Abramson’s team recently arranged the sale of a value-add opportunity in Cottage Grove, a suburb of the Twin Cities. The 249-unit Hinton Heights received 17 bids from prospective buyers before being sold to Oak Residential Partners.
There is currently a shortage of quality properties in the value-add market, yet capital continues to grow in the space, says Kevin Dillon, senior managing director with Berkadia in Southfield, Michigan. The net effect is a very strong seller’s market, he says.

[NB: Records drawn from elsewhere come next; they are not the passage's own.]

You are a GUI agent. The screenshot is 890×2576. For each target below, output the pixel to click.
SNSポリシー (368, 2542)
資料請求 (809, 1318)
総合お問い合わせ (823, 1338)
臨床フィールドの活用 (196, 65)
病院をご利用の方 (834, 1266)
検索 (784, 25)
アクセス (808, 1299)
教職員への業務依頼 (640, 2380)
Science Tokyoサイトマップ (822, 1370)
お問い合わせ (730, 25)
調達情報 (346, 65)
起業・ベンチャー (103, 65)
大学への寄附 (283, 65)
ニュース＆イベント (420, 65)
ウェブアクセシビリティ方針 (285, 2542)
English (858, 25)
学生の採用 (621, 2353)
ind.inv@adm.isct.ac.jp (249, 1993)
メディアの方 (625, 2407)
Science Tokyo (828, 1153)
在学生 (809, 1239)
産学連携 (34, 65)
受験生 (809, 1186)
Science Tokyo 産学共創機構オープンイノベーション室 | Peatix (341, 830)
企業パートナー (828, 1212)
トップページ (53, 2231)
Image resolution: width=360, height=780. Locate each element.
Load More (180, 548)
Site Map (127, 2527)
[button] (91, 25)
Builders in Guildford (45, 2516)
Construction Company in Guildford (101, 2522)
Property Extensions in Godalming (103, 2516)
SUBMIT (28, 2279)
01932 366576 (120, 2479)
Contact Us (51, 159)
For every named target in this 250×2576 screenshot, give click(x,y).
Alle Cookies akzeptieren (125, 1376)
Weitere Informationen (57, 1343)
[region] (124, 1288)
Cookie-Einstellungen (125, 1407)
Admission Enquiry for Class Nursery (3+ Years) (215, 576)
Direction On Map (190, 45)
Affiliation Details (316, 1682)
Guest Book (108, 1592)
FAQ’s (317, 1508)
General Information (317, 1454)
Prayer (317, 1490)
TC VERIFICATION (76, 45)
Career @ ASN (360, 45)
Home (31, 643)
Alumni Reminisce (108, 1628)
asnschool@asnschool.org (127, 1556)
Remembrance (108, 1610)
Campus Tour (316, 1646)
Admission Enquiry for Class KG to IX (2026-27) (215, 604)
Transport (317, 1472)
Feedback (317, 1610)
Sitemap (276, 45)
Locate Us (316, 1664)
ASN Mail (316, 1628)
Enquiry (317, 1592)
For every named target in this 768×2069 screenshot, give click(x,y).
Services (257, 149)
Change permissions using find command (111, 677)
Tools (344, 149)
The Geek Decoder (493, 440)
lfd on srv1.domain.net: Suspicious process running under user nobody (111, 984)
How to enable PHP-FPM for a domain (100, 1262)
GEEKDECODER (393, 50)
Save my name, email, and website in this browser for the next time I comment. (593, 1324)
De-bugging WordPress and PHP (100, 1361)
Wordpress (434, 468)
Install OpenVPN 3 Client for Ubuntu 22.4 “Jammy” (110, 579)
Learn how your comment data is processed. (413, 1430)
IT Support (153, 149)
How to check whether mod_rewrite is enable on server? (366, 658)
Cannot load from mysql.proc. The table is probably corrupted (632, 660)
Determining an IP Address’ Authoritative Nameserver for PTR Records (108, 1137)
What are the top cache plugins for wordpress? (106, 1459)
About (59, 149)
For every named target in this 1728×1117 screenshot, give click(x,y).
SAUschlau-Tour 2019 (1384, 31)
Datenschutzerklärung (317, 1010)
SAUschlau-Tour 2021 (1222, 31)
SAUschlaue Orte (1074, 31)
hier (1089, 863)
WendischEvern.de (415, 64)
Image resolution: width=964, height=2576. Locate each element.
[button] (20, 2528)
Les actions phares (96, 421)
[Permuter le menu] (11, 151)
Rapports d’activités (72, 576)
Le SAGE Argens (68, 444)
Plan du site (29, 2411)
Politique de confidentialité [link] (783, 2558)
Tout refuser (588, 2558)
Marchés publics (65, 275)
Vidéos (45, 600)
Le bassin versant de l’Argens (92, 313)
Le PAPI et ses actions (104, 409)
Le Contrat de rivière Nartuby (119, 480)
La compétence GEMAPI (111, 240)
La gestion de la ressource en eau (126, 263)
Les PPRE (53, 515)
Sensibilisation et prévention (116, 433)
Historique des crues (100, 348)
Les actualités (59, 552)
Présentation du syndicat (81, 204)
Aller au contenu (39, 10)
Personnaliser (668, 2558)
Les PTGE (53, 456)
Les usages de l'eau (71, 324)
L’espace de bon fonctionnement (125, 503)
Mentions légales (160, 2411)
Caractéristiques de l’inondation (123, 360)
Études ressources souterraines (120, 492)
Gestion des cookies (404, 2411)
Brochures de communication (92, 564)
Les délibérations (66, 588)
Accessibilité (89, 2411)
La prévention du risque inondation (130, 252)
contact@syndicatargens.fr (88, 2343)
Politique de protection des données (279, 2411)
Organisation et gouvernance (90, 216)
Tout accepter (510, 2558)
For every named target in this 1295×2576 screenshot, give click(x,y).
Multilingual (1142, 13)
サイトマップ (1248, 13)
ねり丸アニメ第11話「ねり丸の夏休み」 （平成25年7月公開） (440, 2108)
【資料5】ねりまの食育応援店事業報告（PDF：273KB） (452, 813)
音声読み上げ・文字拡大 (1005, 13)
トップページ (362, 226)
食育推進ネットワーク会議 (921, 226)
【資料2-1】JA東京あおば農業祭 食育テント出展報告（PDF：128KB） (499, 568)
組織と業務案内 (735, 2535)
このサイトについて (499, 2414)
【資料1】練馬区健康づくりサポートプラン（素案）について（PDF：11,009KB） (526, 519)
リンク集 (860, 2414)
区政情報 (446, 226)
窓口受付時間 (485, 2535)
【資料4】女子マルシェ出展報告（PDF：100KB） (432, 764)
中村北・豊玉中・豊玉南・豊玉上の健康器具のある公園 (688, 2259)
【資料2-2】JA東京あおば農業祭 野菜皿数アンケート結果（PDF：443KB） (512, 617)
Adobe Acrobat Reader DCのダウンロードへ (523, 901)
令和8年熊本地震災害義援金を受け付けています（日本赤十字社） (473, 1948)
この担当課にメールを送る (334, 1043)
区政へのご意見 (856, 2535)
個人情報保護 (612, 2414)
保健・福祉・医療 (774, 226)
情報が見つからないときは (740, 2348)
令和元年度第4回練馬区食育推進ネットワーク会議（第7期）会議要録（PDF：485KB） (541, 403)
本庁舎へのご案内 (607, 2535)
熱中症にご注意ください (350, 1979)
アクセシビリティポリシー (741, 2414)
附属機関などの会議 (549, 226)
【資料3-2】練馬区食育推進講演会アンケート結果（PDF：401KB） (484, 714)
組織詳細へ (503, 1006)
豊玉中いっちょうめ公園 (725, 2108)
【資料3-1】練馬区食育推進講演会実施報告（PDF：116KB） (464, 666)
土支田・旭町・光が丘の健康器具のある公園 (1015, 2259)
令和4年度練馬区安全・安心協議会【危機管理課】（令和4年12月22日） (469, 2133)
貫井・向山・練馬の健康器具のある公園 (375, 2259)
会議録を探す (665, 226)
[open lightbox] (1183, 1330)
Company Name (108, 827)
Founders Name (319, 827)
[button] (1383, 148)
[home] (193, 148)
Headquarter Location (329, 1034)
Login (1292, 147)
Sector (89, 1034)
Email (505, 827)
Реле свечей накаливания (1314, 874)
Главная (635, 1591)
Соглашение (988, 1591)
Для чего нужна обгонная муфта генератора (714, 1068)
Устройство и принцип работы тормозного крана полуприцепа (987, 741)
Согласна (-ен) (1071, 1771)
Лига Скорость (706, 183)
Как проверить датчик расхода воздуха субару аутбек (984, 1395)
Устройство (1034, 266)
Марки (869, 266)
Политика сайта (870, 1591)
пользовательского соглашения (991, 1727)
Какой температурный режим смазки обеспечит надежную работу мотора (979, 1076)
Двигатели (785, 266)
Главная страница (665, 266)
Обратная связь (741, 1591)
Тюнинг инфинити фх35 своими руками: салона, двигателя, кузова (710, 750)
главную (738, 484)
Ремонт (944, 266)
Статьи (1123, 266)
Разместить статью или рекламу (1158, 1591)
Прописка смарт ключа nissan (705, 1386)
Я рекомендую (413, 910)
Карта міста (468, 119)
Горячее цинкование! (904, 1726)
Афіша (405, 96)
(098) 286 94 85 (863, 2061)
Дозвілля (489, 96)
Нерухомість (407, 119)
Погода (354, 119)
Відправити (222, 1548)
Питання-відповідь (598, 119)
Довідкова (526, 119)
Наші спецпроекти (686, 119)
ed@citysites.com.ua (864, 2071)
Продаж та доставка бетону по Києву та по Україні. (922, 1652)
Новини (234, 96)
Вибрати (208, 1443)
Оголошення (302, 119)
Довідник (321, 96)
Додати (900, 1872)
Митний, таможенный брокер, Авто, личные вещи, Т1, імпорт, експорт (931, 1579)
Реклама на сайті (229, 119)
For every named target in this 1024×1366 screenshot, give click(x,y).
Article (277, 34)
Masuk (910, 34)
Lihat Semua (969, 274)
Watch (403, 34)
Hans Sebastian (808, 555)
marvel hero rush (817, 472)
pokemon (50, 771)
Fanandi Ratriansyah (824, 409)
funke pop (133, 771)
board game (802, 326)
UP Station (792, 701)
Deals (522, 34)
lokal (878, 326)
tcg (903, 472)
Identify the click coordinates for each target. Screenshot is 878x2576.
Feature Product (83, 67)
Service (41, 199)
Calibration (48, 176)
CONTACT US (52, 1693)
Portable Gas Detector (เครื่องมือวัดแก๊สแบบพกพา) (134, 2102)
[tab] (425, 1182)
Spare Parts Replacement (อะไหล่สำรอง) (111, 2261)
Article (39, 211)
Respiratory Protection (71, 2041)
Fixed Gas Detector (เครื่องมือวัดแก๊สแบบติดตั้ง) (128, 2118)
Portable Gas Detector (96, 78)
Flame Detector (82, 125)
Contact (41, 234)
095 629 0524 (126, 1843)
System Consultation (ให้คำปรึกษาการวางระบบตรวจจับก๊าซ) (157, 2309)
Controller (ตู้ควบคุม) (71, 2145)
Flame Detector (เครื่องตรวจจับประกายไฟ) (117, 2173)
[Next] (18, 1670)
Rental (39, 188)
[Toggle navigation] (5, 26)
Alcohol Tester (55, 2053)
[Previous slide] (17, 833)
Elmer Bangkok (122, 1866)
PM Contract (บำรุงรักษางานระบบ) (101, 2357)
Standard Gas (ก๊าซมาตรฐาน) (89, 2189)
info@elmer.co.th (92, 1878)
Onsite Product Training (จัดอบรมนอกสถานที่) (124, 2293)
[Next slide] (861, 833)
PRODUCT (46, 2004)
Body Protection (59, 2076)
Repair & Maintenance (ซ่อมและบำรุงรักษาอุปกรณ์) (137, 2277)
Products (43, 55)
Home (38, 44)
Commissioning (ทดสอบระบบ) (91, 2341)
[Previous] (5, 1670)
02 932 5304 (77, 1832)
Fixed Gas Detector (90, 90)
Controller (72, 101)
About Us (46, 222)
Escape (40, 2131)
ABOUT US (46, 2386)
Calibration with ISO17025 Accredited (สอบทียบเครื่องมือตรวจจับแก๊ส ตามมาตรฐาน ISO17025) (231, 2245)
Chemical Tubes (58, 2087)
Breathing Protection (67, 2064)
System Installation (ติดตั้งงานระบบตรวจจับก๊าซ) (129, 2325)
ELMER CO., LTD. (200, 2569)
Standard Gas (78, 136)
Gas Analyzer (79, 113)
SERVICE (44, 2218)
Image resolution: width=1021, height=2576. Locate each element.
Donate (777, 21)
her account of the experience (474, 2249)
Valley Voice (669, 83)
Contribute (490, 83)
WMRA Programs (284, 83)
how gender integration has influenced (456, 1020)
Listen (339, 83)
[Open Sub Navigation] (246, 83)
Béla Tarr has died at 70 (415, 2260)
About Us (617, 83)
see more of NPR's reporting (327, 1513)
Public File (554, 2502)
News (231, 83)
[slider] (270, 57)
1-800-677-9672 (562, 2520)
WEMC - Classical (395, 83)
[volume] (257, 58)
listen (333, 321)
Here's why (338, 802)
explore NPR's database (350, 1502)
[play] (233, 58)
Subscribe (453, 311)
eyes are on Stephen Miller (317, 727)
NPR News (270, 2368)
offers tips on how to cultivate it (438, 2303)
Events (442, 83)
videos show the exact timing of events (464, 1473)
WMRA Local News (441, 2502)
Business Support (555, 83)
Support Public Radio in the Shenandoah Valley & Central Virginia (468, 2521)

“The pandemic was favorable to this market. Tenants needed a place to live and wanted an apartment that had been updated but did not have the same cost as a new property,” says Dillon.
In general, apartment occupancies remained “remarkably stable” throughout 2020, reports Reis, a commercial real estate research firm. The national vacancy rate at the end of the year stood at 5.2 percent, an increase of 50 basis points year-over-year and an increase of 10 basis points from the third quarter.
Kevin Beard, director of acquisitions for Chicago-based Evergreen Real Estate Group, says that the demand for multifamily investment is fueled by low interest rates, generally strong collections and equity flowing away from other property types as a result of the pandemic.
Mantis says that the low interest rates, stable rent collections and lack of inventory on the market have contributed to the multifamily sector remaining a “resilient asset class” throughout the pandemic. “In my view, these three factors have mitigated the economic uncertainty created by the pandemic but not superseded it, meaning that while we haven’t seen cap rate expansion, we haven’t seen cap rate compression either,” he says.
While the past year certainly has been challenging for owners and operators, if they are considering a possible sale of a property or portfolio the current conditions are favorable for achieving a healthy price, according to Stratman.
Stratman recently brokered the sale of a 46-unit, value-add building in Chicago’s Kenwood neighborhood. The property garnered more than 15 property tours and many offers, ultimately selling for list price.
“The demand for value-add multifamily is always high, with a large influx of new buyers and capital in recent years,” explains Stratman. “The pandemic only increased that demand as a flight to quality from retail and other struggling sectors led more investors to multifamily.”